近年, 高齢者の著しい増加に伴い, これらをインフルエンザワクチン接種対象として取り上げていく基礎資科を得るためインフルエンザ流行時の死亡について検討した。
届出によるインフルエンザ罹患率の年次推移は流行ウイルス株の抗原変異がみられた時に著しい増加がみられる. 年齢別罹患率は若年者層には増加がみられるが, 65歳以上の高齢者層には減少がみられる.

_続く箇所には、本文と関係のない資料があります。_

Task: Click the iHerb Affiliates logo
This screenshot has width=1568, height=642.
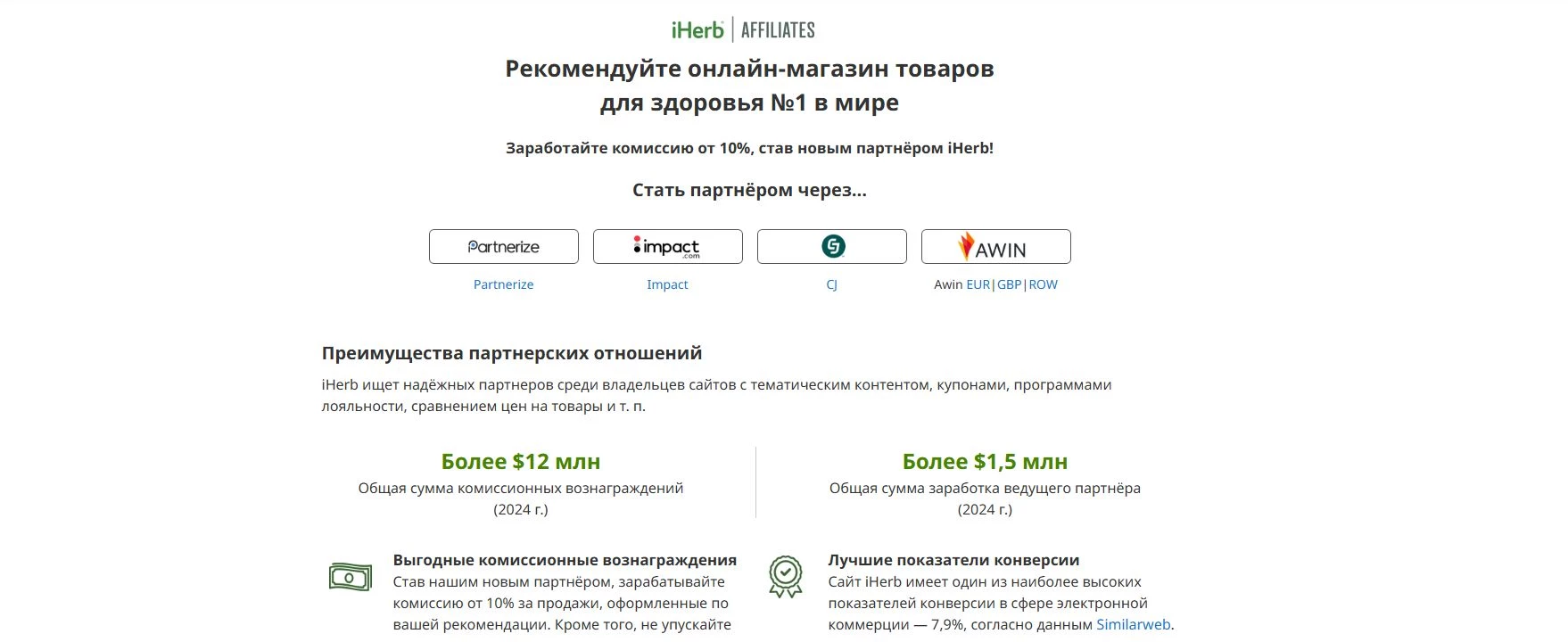Action: [743, 30]
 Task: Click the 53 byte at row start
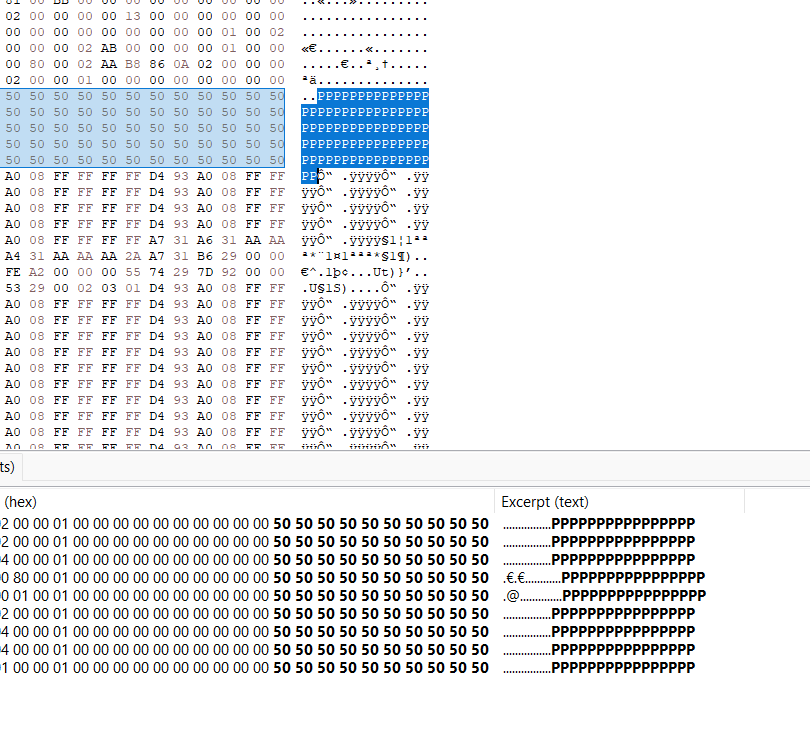(13, 288)
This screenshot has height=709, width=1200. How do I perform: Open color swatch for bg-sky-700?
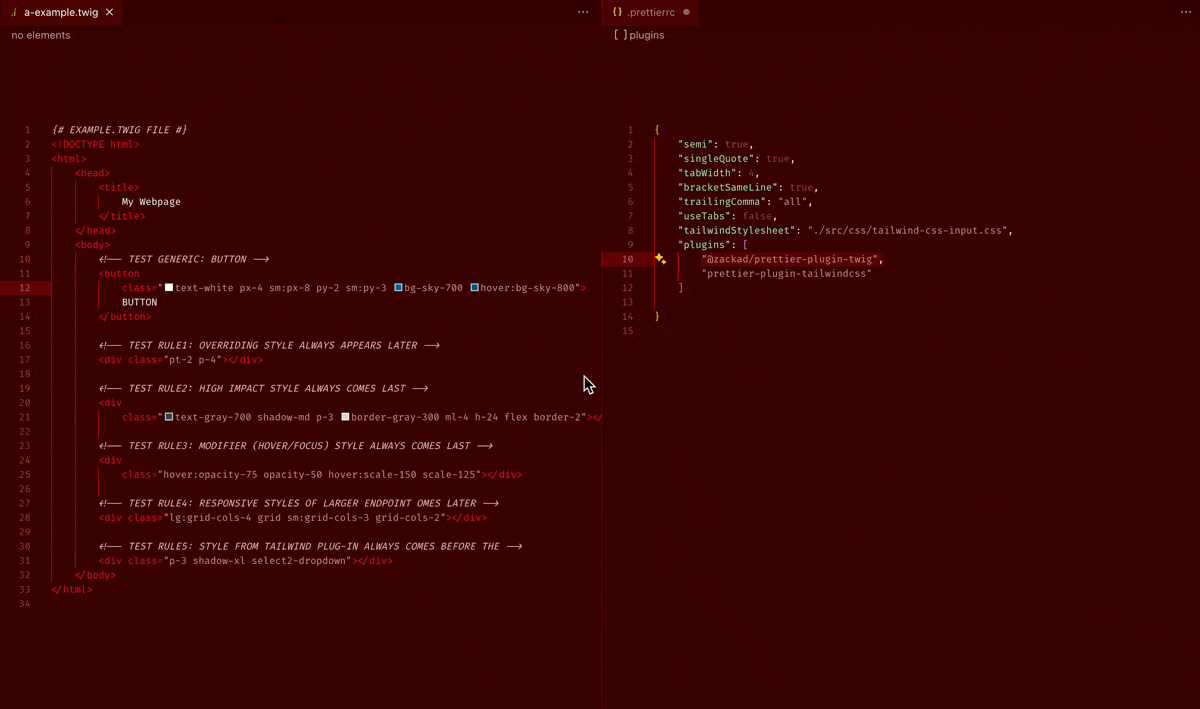[x=398, y=288]
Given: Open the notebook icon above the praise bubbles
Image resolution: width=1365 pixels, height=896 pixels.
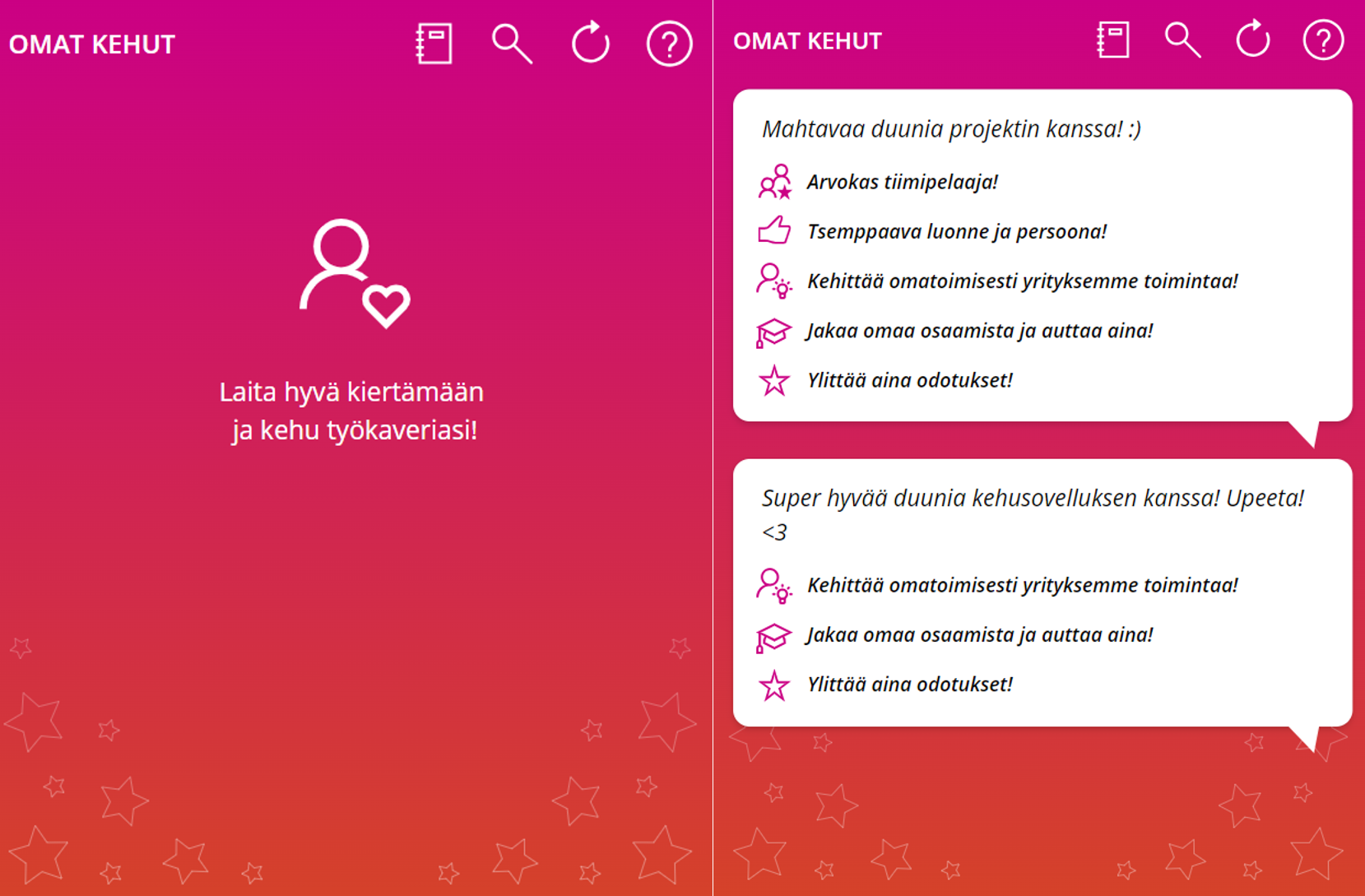Looking at the screenshot, I should (1112, 40).
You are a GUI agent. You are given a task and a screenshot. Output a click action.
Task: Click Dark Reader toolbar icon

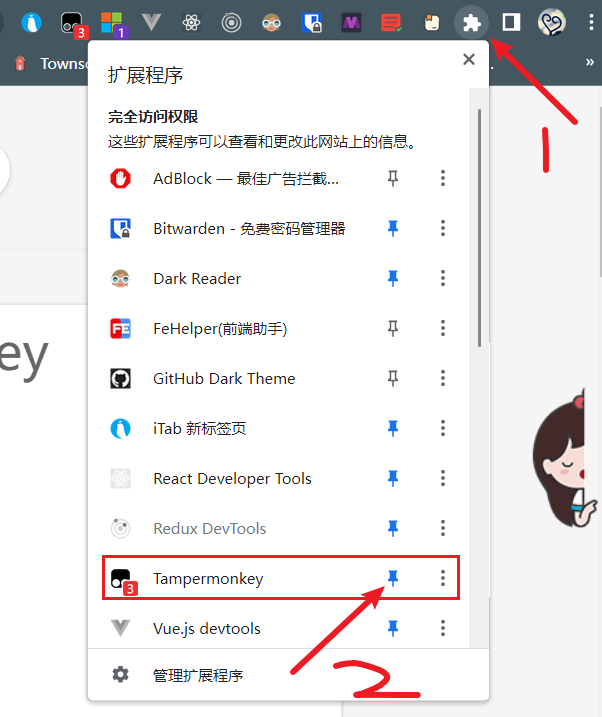click(x=272, y=22)
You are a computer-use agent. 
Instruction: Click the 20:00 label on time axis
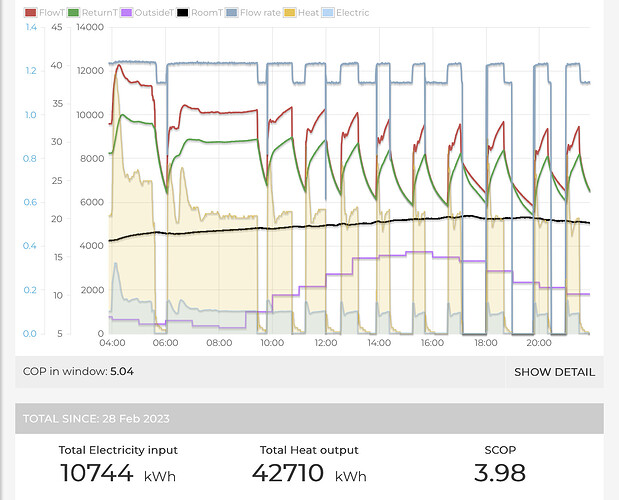(538, 343)
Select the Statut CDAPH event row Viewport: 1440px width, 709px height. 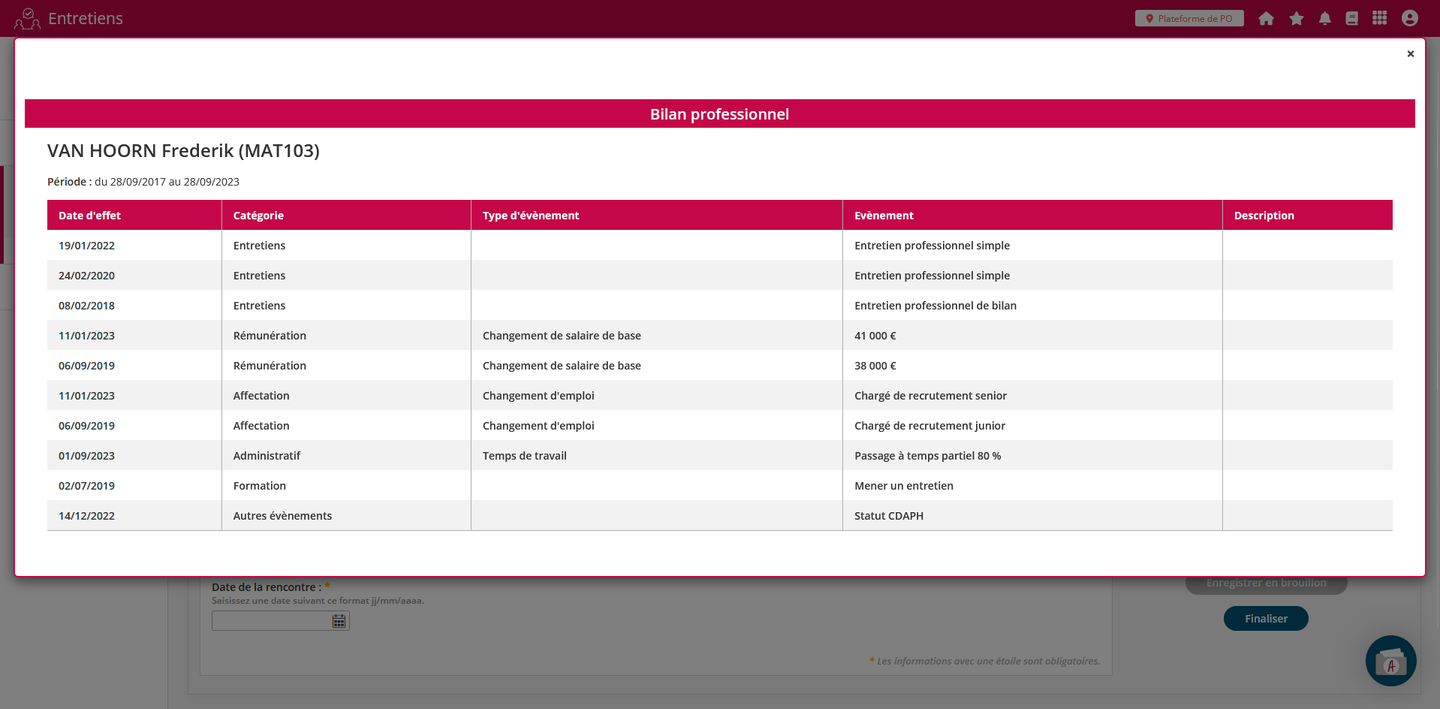(888, 516)
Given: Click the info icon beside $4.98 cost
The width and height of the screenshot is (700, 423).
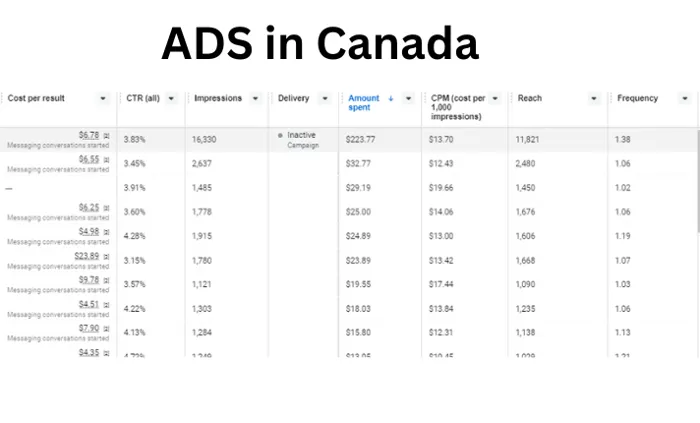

インフルエンザ・肺炎の年齢別死亡率および年齢別死亡割合の年次推移は, 0-64歳の年齢層で死亡率および死亡割合とも1950年以降年々減少がみられ, 65歳以上の年齢層は死亡率が1965年以降横ばい傾向がみられ, 死亡割合は1950年以降著しい増加がみられる. 特に80歳以上の高齢者に死亡率および死亡割合とも著しい増加がみられた.
1953年, '57年, '62年, '65年, '68年, '73年, '78年のインフルエンザ流行時に, インフルエンザ・肺炎, 心疾患, 呼吸器結核, 脳血管疾患, 高血圧性疾患, 腎炎, ネフローゼ, 糖尿病および総死亡の増加率は流行前年の死亡率を100として求めた. 流行時にはインフルエンザ・肺炎, 心疾患, 呼吸器結核, 総死亡の死亡率に増加が認められたが, 脳血管疾患, 高血圧性疾患, 腎・ネフローゼ, 糖尿病の死亡率には増加が認められなかった.
年々高齢者の有病率, 受療率の高率となっている状況では, 高齢者並び基礎疾患を有する高齢者に対するワクチン接種の体制を早期に確立しなければならない。